Exercise text:
On the way to Shifa Hospital, they reminisce about their Israeli employers. Two bereaved fathers and another relative in the taxi recall their Israeli bosses, of whom they have only good memories. Moshe Kishana from Moshav Kidron - Ghassan says that he loved him like his own father - and Yaakov from Kibbutz Yad Mordechai, who once told them that his soul was not worth more than theirs, and therefore he drove to their home to bring them the magnetic ID card they had forgotten. Munir, the taxi driver, asks if anyone in the cab hates the Jews, and they reply in unison: No, we don't hate them. In black bags they are carrying strawberries for the injured boys.

Information shown:
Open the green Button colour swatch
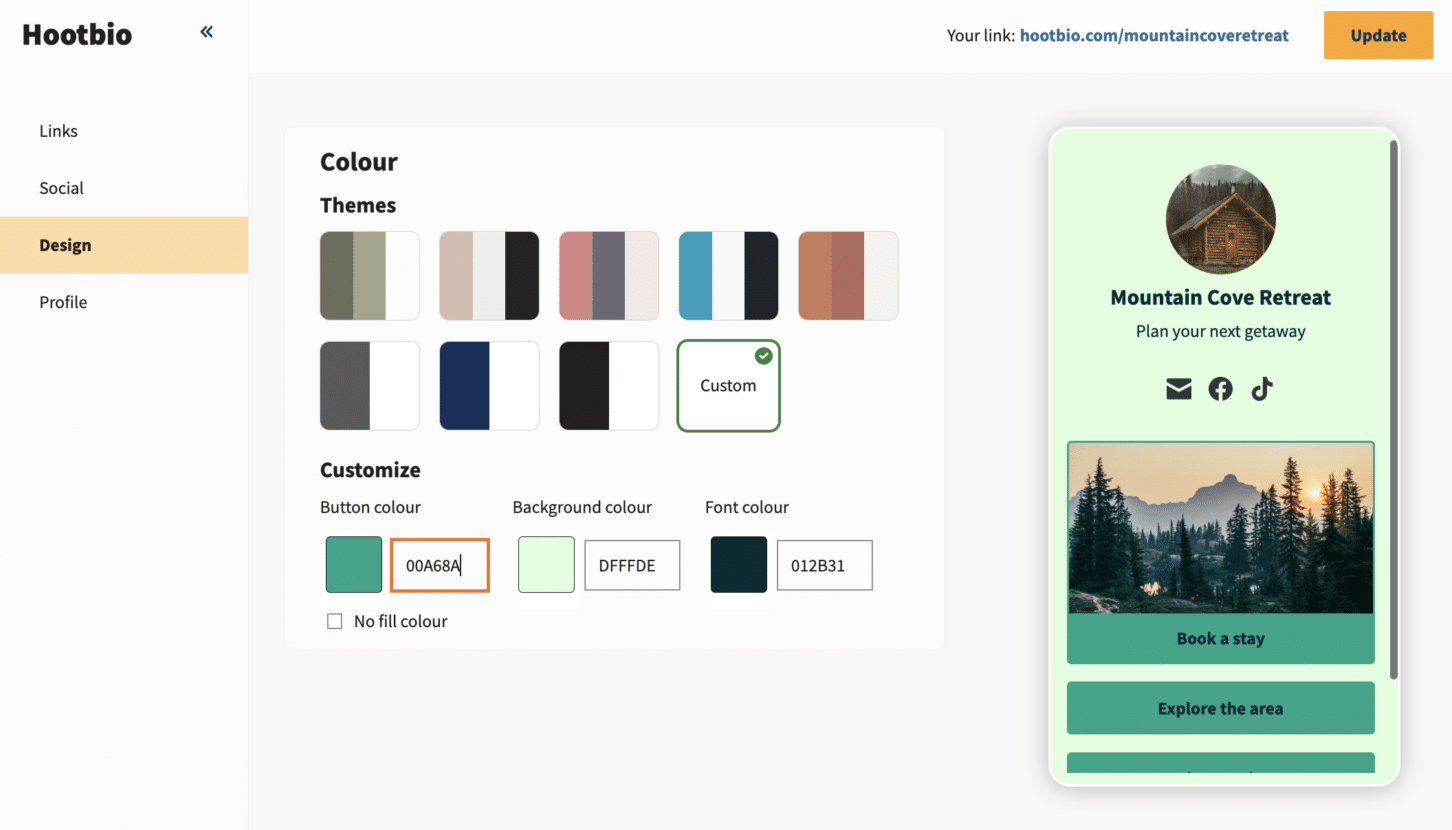coord(354,565)
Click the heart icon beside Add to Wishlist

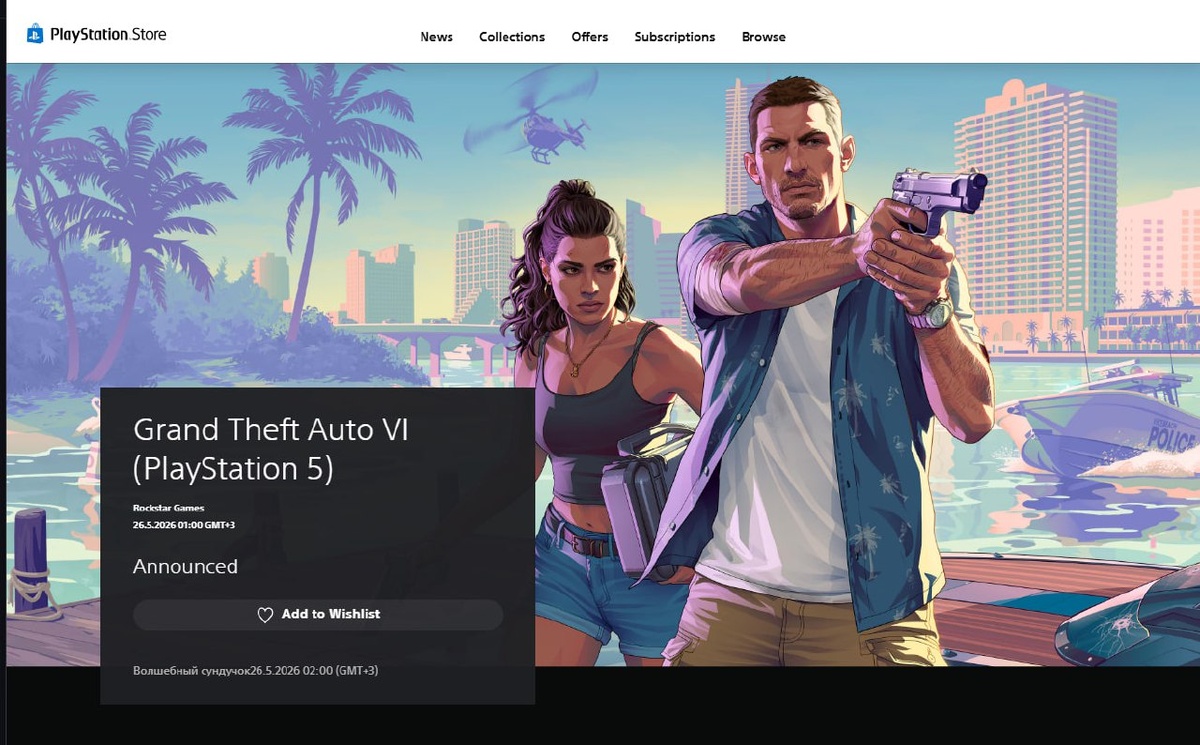(x=265, y=615)
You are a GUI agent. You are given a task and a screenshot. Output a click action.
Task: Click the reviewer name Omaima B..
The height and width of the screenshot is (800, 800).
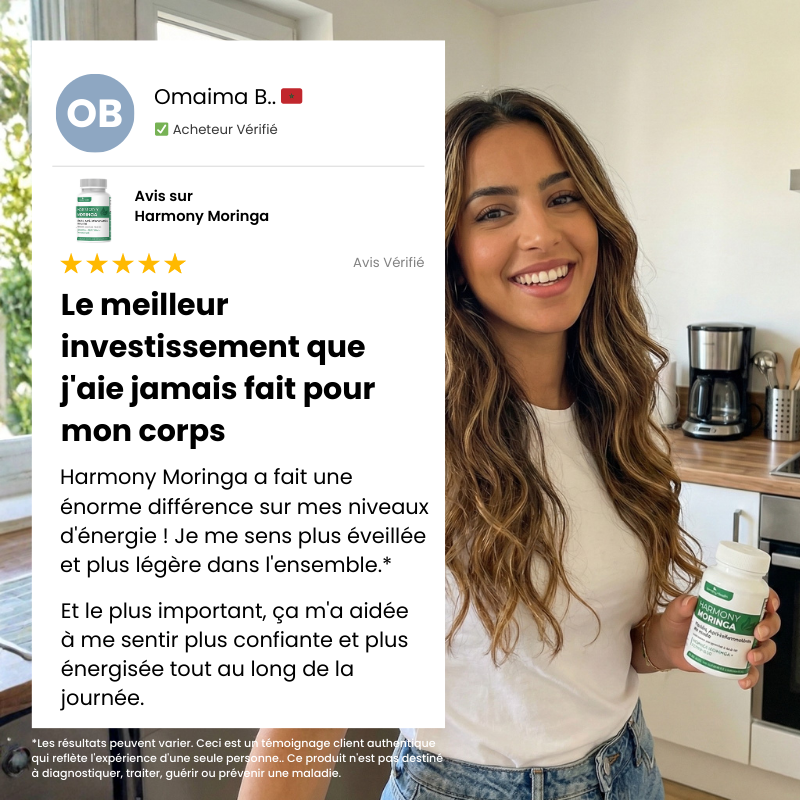pyautogui.click(x=215, y=96)
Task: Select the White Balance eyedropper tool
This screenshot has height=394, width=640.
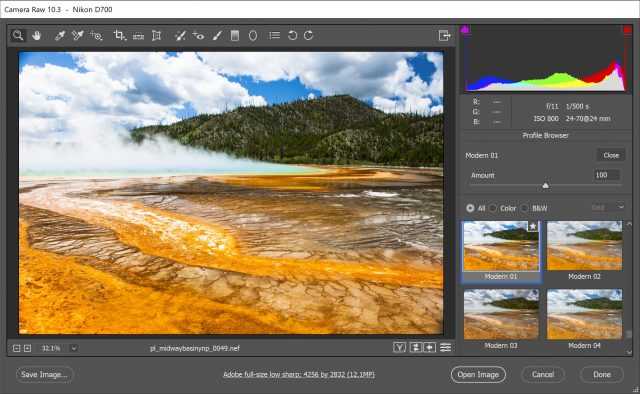Action: point(60,36)
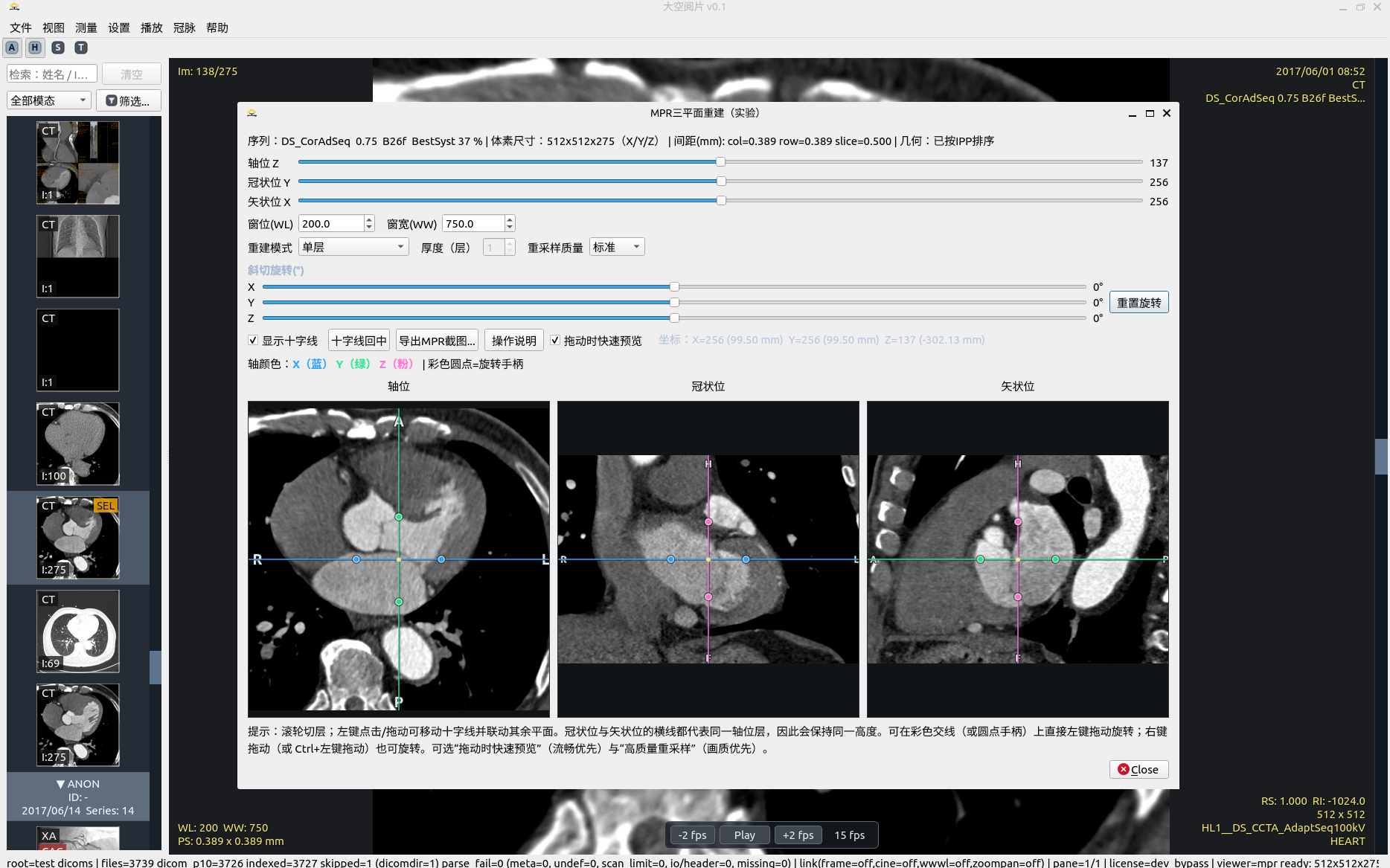Open the 冠脉 menu
Image resolution: width=1390 pixels, height=868 pixels.
184,28
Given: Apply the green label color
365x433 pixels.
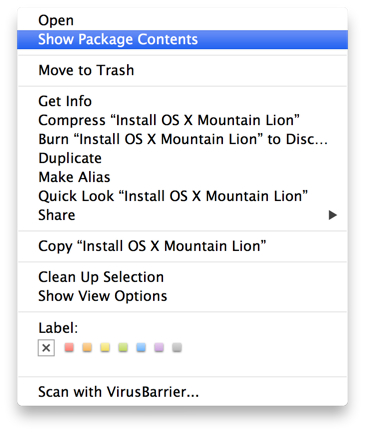Looking at the screenshot, I should click(x=123, y=347).
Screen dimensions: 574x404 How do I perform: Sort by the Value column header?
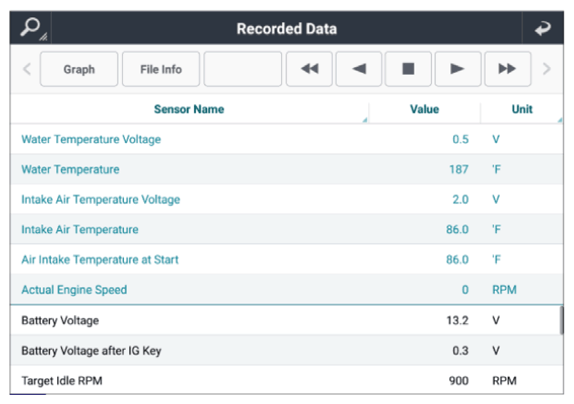pos(425,109)
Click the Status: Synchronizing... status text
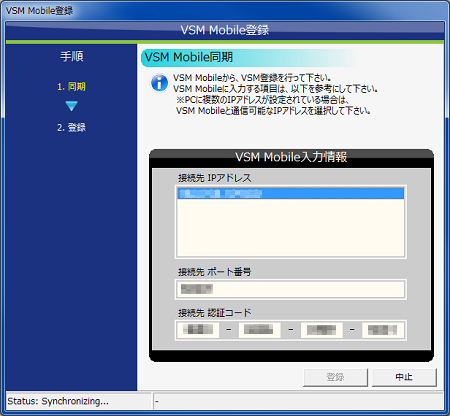450x416 pixels. pyautogui.click(x=58, y=401)
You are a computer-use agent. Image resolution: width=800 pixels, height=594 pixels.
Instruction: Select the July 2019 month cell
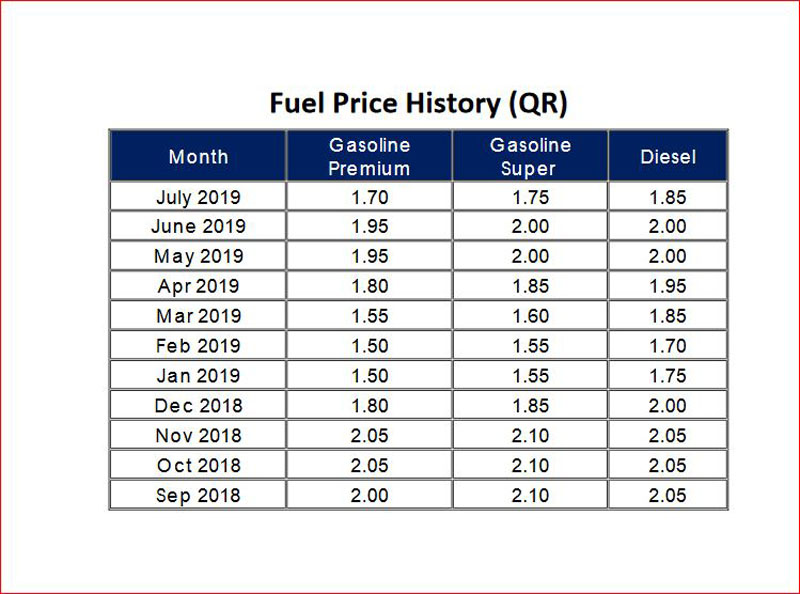pyautogui.click(x=198, y=197)
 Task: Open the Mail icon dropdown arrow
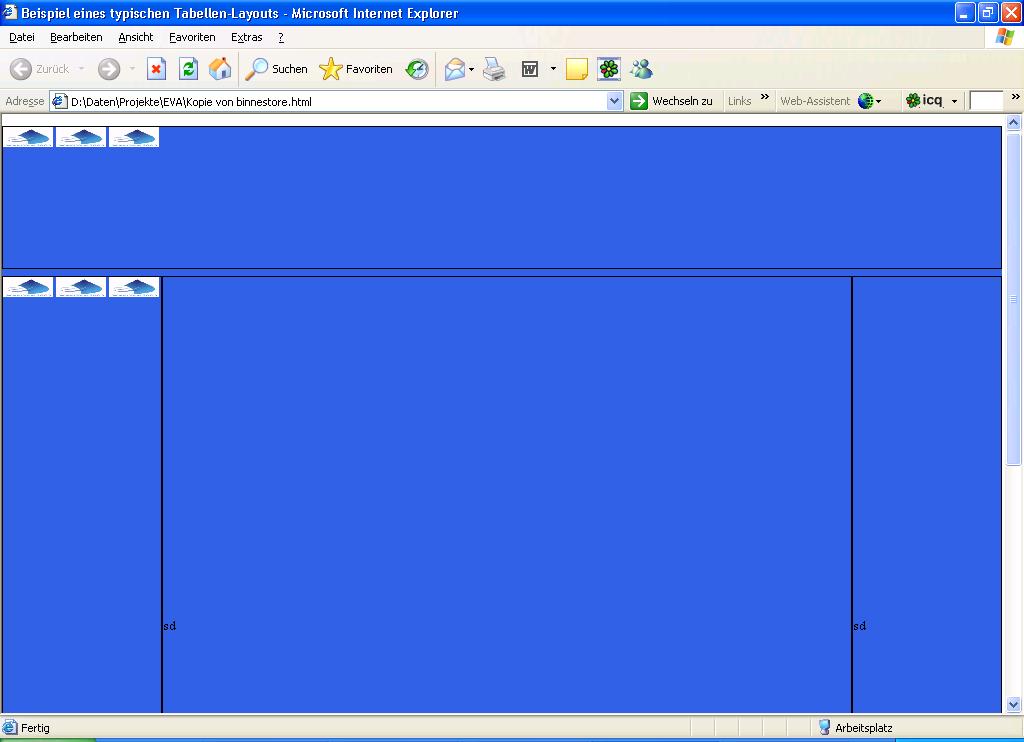472,69
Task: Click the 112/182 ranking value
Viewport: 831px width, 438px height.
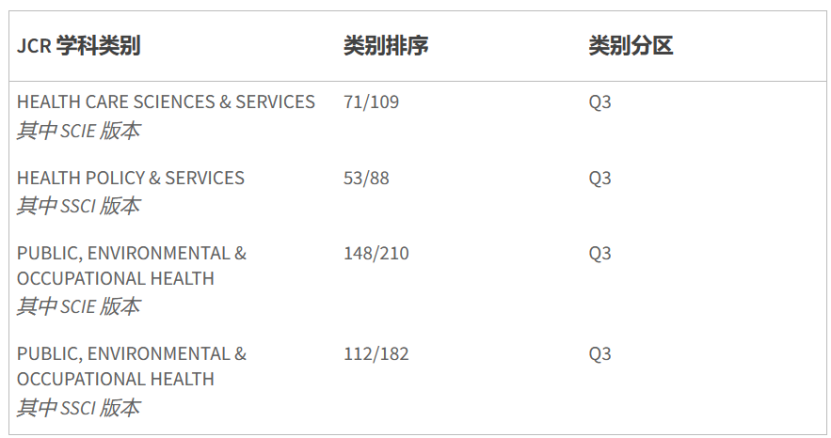Action: pyautogui.click(x=376, y=354)
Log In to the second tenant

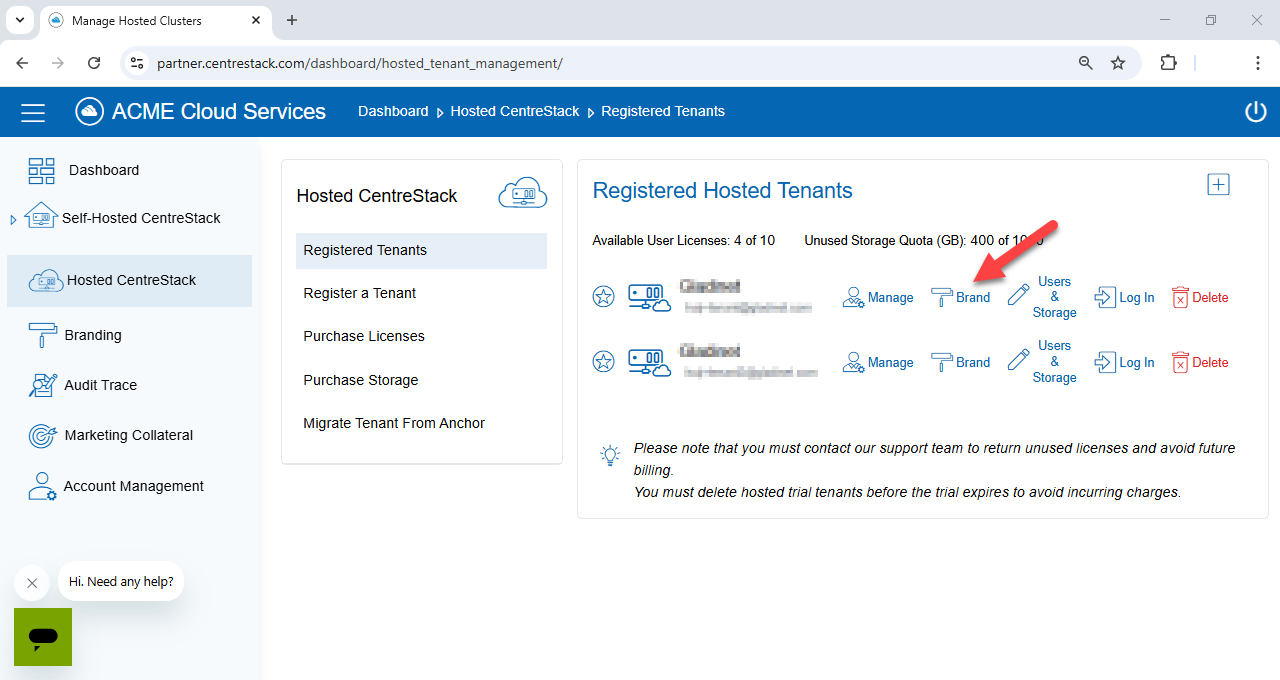pos(1124,362)
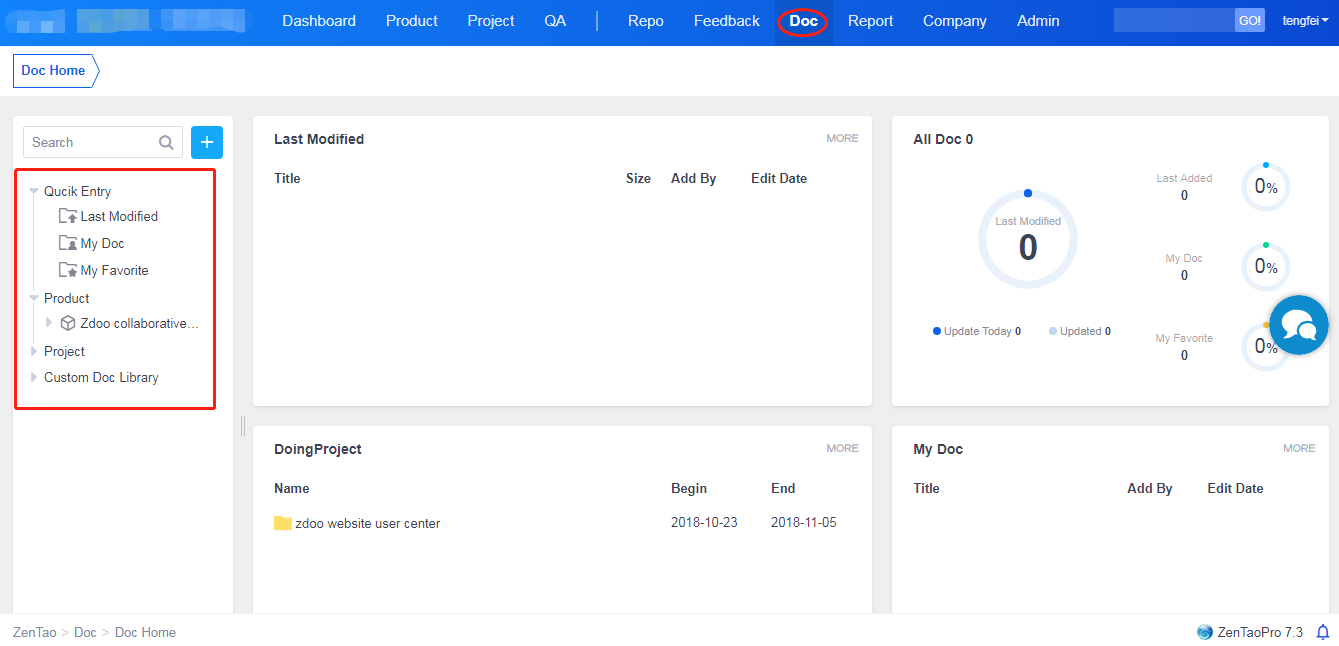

Things to do:
1 - Please summarize the passage about the taxi ride to Shifa Hospital in two sentences.
2 - Rewrite the stretch of the passage about the taxi ride to Shifa Hospital from "On the way to" through "the injured boys.", with "strawberries" replaced by "grapes".
3 - Write what comes next in the passage about the taxi ride to Shifa Hospital, starting after its last sentence.

List of answers:
1 - On the way to Shifa Hospital, two bereaved fathers and another relative in a taxi recall their Israeli employers, Moshe Kishana from Moshav Kidron and Yaakov from Kibbutz Yad Mordechai, of whom they have only good memories. When Munir, the taxi driver, asks whether anyone in the cab hates the Jews, they answer in unison that they do not, and they carry strawberries in black bags for the injured boys.

2 -
On the way to Shifa Hospital, they reminisce about their Israeli employers. Two bereaved fathers and another relative in the taxi recall their Israeli bosses, of whom they have only good memories. Moshe Kishana from Moshav Kidron - Ghassan says that he loved him like his own father - and Yaakov from Kibbutz Yad Mordechai, who once told them that his soul was not worth more than theirs, and therefore he drove to their home to bring them the magnetic ID card they had forgotten. Munir, the taxi driver, asks if anyone in the cab hates the Jews, and they reply in unison: No, we don't hate them. In black bags they are carrying grapes for the injured boys.

3 -
First floor, the intensive care unit: Mohammed Raban, 17, is on a respirator. From time to time he opens his one remaining eye and scatters frenetic looks in all directions. From time to time he also smiles a nervous smile, perhaps an involuntary, meaningless tic. Less than half of his body is left, barely one whole hand, it's not clear whether he is aware of that. Second floor, Orthopedics: Issa Relia, 13, with both his legs amputated above the knee. In a diaper, with a transistor next to his ear. He remembers the Hamas men who fired and fled. On a faded piece of cardboard he has drawn a picture with a pen: a tank firing a shell at children. The corridor of the second floor, next to the window: Imad al-Kaseeh, 16, and Ibrahim al-Kaseeh, 14. Two cousins, each with two legs amputated. Now they have been taken into the corridor, in order to see the world a bit. Two children with both legs amputated, staring from their beds out of the window of Shifa Hospital. For the information of the soldier who fired, and the commander who gave him permission, and the spokesman who isn't sorry and isn't apologizing for anything.